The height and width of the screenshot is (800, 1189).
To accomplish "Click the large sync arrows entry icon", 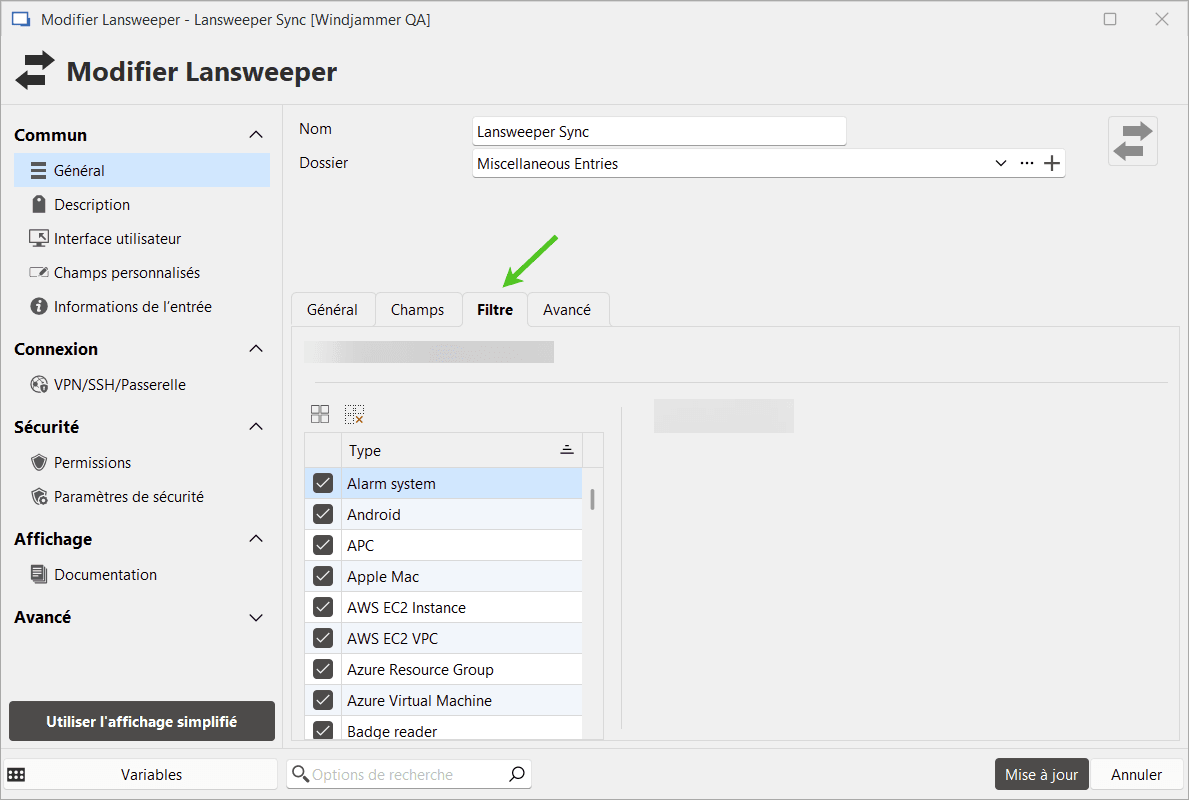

┄┄┄┄┄┄┄┄┄┄

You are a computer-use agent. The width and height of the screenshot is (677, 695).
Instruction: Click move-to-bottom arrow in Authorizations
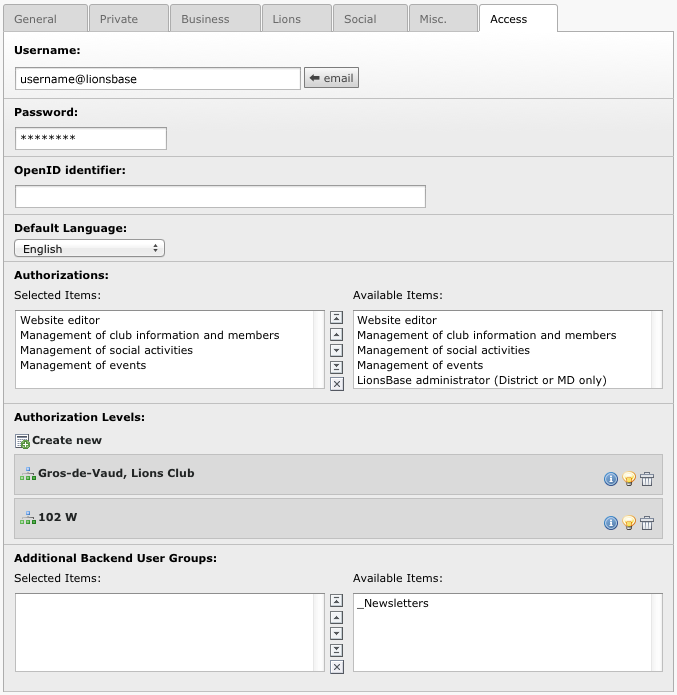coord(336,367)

┄┄┄┄┄┄┄┄┄┄

_DIRECTIONS_
Search the data for the word "width" and copy each line where it appears.

_TASK RESPONSE_
The height and width of the screenshot is (800, 1189).
You are a computer-use agent. The width and height of the screenshot is (677, 695).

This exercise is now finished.